MT: Is there a common denominator to all your various artistic endeavors?
VM: Curiosity, I suppose. I've been aware for as long as I can remember of the fact that I was going to die. I don't remember not being aware of that. And that, therefore, life is limited. And no matter how many movies you see or how many conversations you have or how many people you listen to or how many books you read or how many travel experiences you have, how many times you return to the same street or the same tree, you can never do it enough. So why not make the effort? You can't put everything off until tomorrow.
MT: Would you make a movie for free?
VM: Would I? Yeah, what have you got in mind?
MT: What sort of movie might it be?
VM: I don't know, I haven't seen one of those yet. But it might be a story that I loved or wrote. I would probably only make a movie for free if I was directing it and had final cut. It's unusual that they let anybody have that.
MT:Have you thought about directing?
VM: Yeah, I've thought about it. Obviously, I like imagery, I like words, I like actors, I like the process of storytelling. I wouldn't mind giving people an opportunity to be comfortable and tell a story together in the way we did Lord of the Rings. But I wouldn't do it unless I had final cut. Everybody has a different point of view. Everybody has a different point of view of Tolkien. If it was up to me, I certainly would have included scenes that aren't included in each of these three movies. Fortunately, many are included in the extended versions. But everybody has their point of view. I wouldn't go through the effort of making a movie or telling a story in that way for free necessarily unless I could finish it.

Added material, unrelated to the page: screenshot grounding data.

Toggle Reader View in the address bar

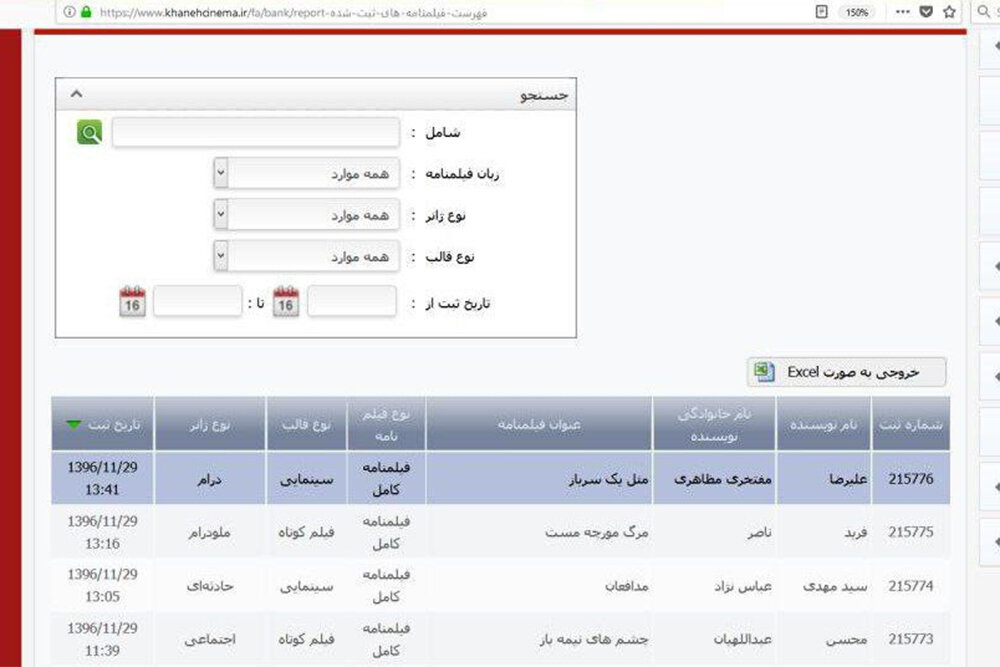822,12
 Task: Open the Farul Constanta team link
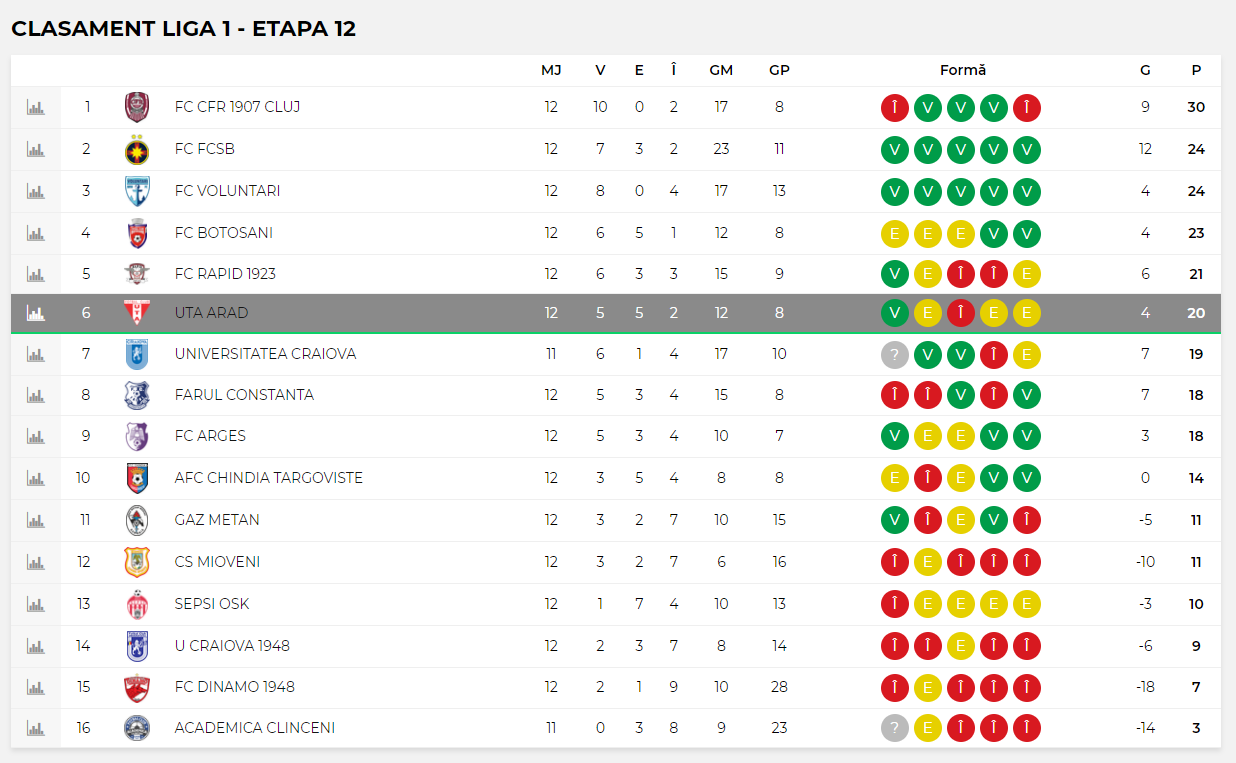(244, 395)
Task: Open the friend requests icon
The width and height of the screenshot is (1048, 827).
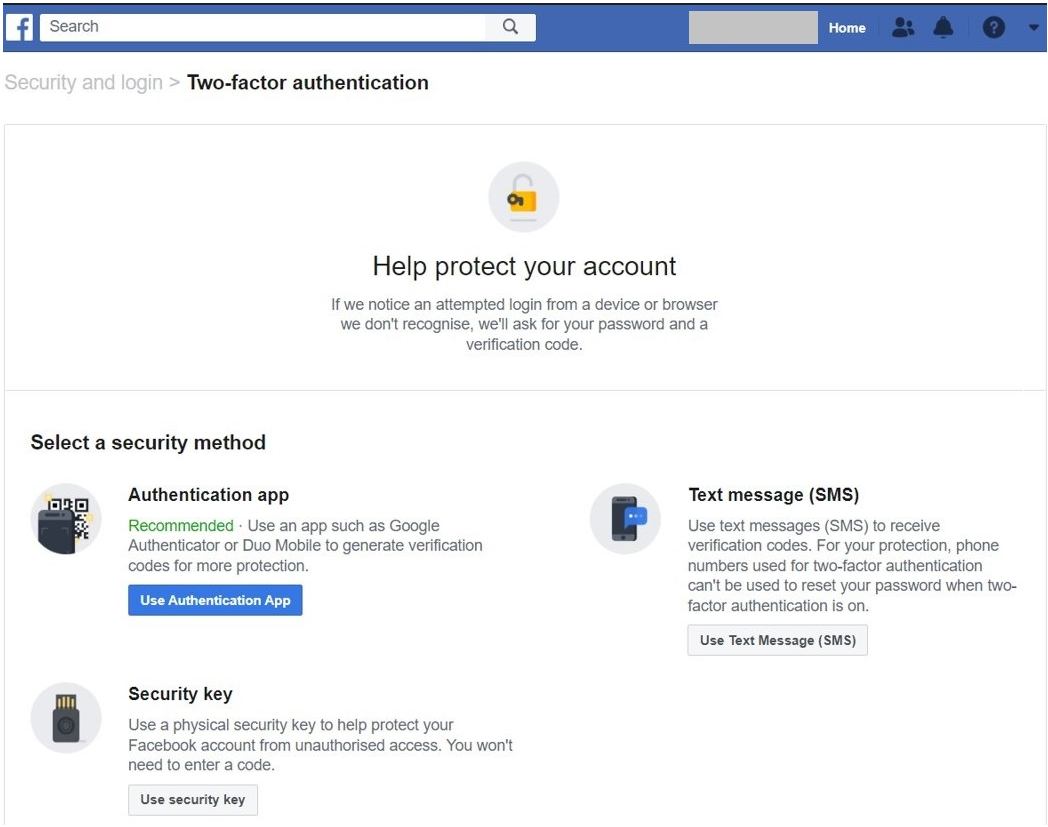Action: pyautogui.click(x=902, y=28)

MT: May I ask you, why the United Nations?
VM: Why not? That's the point. Why not? That's the problem.
MT: Can you elaborate?
VM: Well, I think that you can say about the United Nations that there has been hypocrisy, that there have been problems with the organization, but the actual phrase, United Nations, is one of the better phrases I know of. In some way, that's what this story is about, The Lord of the Rings. I have a problem with any individual in the story of The Lord of the Rings and in life who separates himself or herself. It's only pointless to do so in the end because, like it or not, we are all connected. I mean, we just are. And we are connected to our environment. These aren't just pretty concepts. It's just a fact. And if you deny that and separate yourself, then you're enslaving yourself in the end. You're imprisoning yourself. Just as anybody who is tempted by the Ring to control other people's wills by ignoring a connection they might have with them is imprisoning themselves and losing their individuality.
The United States, by evading responsibility to the environment in the case of, say, the Kyoto Protocol - which obviously, there are problems with just as there are with any idea, but the idea is good - by disregarding the United Nations, or feeling it doesn't apply to them - it's self-destructive. There's no future in that. So the United Nations is, I feel, a good concept and one that ought to be improved rather than disregarded completely.
MT: So it's a humanistic stance rather than a political one.
VM: I don't think you need to separate those ideas.